§ Problem statement
Can you quote the coin-flip post from "Show me how" to "N is arbitrary?", word for word?

§ Text section
- Opening Delimiter -

Show me how to flip a coin 15 times and tell me all 32,768 possible outcomes
March 22, 2012 2:27 PM   Subscribe

How do I find every possible outcome of an arbitrary length set of coin flips?

How can I programmatically calculate all possible outcomes of a consecutive set of binary choices, when the size of the set N is arbitrary?

Simple case, N = 3:
for my $a (0..1 ) {
  for my $b (0..1) {
    for my $c (0..1) {
        print "$a $b $c\n";
    }
  }
}
results in the output:
0 0 0
0 0 1
0 1 0
0 1 1
1 0 0
1 0 1
1 1 0
1 1 1

In English, you have three coin flips, therefore there are 2^3 = 8 possible scenarios for the set of 3 coin flips.

Now I want to be able to do this where the depth of those for loops is arbitrary. That is, I'd like to come up with every single possible outcome of N coin flips.

I know the answer lies somewhere with recursion, but my brain seems to be failing to make the connecting for writing the logic. My example above is in Perl, but any language or pseudo-code would be welcome in an answer.

If it's of any interest, what I'm doing is simulating all remaining possible outcomes of the NCAA bracket (16 remaining teams, N = 15 games, or 32,768 possible scenarios). Ideally, I'd construct myself a 2^N element array in which each element was an N length list of 0s and 1s.

- Closing Delimiter -

(Dataset records)
- Opening Delimiter -

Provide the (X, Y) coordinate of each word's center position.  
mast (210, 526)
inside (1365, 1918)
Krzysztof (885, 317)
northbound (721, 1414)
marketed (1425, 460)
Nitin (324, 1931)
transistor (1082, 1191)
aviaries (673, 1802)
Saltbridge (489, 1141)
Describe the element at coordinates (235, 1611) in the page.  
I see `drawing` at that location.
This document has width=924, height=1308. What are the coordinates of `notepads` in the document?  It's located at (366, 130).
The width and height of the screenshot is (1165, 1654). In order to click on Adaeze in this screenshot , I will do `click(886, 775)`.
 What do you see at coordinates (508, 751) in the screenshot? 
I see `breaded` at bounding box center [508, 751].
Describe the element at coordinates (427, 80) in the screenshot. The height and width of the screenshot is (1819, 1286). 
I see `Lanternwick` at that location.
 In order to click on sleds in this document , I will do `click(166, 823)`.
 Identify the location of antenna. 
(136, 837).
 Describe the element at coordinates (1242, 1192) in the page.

- Closing Delimiter -

§ Response
Show me how to flip a coin 15 times and tell me all 32,768 possible outcomes
March 22, 2012 2:27 PM   Subscribe

How do I find every possible outcome of an arbitrary length set of coin flips?

How can I programmatically calculate all possible outcomes of a consecutive set of binary choices, when the size of the set N is arbitrary?